The GPS now read 13.3 miles, time to get my HAB on. The lower flanks of Montana Mtn are narrow, steep & loose, but not to bad to walk. The elevation gain comes rapidly as you peer back down the canyon.
Typical photo, doesn't really convey the steepness.
Starting to rise out of Reavis Canyon.
Higher up, the trail surface has less rubble to navigate.
The Voodoo was getting tired, so we took a break.
Freshly manicured switchbacks all the way up. Should be real nice to ride down these.
There it is!! The gate just below the saddle signifying the end of the climb.
I love the views up here, so much to take in.
As I neared the top I could hear OHV's up on the ridgeline, it almost sounded like they would be coming down the trail!! I spotted them traversing eastward on FR650 as it wraps around the north side of Montana Mtn.
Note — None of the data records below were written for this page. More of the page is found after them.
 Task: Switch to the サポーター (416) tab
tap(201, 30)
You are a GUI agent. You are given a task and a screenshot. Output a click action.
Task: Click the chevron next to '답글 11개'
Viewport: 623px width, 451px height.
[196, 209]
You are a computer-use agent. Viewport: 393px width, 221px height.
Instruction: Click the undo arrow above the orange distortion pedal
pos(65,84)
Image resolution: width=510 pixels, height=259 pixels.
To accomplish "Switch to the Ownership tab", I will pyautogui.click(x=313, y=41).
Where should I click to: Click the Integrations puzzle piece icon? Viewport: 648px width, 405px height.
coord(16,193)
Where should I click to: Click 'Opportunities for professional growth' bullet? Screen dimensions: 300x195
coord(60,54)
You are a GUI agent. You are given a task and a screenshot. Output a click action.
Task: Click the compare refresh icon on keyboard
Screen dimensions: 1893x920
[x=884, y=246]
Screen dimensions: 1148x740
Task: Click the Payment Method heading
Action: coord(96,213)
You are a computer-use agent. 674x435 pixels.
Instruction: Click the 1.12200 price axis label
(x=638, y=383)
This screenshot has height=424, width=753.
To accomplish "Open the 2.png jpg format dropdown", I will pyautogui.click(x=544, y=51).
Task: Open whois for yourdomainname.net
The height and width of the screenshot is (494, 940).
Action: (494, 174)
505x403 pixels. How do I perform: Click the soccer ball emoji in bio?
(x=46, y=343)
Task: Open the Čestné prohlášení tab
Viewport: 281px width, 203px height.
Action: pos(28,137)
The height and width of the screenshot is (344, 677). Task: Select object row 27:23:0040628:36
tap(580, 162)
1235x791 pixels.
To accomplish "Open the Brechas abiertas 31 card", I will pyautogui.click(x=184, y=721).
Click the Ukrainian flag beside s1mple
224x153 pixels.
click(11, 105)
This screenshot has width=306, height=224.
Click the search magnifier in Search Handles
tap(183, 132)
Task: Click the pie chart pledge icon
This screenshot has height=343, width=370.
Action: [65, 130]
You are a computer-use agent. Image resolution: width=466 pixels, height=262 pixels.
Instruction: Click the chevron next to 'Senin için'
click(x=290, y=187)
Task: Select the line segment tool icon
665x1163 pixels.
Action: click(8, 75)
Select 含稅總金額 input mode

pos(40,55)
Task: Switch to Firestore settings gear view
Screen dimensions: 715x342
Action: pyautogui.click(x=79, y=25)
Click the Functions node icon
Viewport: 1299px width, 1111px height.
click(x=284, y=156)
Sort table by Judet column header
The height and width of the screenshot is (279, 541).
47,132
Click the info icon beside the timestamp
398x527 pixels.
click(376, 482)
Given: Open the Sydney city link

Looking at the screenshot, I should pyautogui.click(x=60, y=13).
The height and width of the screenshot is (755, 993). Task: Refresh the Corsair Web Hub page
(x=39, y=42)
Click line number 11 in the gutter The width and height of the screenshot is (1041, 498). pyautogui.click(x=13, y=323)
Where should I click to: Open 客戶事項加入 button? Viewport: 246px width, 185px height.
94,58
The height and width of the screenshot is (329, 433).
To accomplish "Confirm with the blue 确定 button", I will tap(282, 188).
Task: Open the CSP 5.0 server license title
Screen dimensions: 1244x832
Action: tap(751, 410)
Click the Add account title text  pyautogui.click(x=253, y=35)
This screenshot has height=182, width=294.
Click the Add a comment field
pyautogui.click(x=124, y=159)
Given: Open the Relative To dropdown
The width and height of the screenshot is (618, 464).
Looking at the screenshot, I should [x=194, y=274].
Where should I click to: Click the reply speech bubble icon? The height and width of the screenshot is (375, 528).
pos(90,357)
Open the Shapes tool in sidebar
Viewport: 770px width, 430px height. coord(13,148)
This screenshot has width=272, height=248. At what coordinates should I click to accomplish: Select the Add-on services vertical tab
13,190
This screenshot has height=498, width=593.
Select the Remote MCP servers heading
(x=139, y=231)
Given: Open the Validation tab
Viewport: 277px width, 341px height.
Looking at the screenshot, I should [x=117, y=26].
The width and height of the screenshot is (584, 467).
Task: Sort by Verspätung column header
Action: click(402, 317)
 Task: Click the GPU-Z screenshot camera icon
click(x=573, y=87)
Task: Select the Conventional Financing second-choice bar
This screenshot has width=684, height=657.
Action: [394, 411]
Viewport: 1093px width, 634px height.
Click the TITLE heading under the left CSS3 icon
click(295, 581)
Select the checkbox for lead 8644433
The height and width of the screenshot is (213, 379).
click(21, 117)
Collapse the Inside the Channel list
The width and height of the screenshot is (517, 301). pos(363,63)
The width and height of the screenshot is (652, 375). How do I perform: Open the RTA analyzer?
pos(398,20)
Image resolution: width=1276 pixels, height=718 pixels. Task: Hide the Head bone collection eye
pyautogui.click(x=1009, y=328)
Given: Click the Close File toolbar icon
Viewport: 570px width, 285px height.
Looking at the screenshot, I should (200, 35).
The GPS was now showing 15.8 miles, 1 1/2 hours in, I crested the saddle. Of the 2 1/2 miles of climbing I think I rode about 0.4 miles. It's a stout climb for sure, but I'd just as soon get in over with in one push in April. Climbing up on the forest roads isn't exactly a cake walk and even though the AZT trends downhill going south, it's still makes you work. Instead I'll enjoy 16 downhill miles on FR172.

On the north side of the saddle were patches of snow even though it was 60ยบ outside. This vantage point provides you with views of Pinal Peak, Mt. Lemmon, Picketpost Mtn, Superstition Mtns and some of Four Peaks. It's quite incredible.
I don't often find snow so close to home.
Part of the Four Peaks behind FR650.
The downhill began on FR650 as it continues north as the AZT to Roger's Trough TH. FR172 splits off about a half mile from Roger's Trough, but I opted to take the detour to the trailhead for a snack. There was plenty of running water crossing the road along with slushy sections!! Snowpack was melting fast, but sure made things interesting.
Popular trailhead for day hikers.
I may have a pic of my Voodoo next to every one of these along the trail.
End of the line for bikes.
The only concern I had riding down FR172 was whether or not my brakes would combust. The road isn't super steep, but speed comes easily and there are a handful of tight turns. I tried taking in the views all the way down, pausing a few times to snap some pics.
The ruggedness of the Superstition Mtns. guards its famed gold stash.
Layers & layers of foothills.
Thick stand of Saguaros.
Such an amazing place to ride.
Towering cliffs and cacti around every corner.
Exiting the canyon.
The entire ride down I only saw one vehicle, a truck that I caught and passed. I could see a wall of dust waiting for me as I approached Hewitt Station rd. The OHV crew was tearing it up, but they were headed the other direction and the dust settled quickly.

It was now late afternoon as Picketpost came back into sight. A few miles of graded dirt led me back to the first couple of AZT miles from the morning. Sure was a fine way to wind down the ride.
Finish line in sight.
It took me about 6 hours to complete the portion I'll ride in April. How long will it take then? Who knows, but hopefully not too much longer. 7 hours? 8?? We'll see.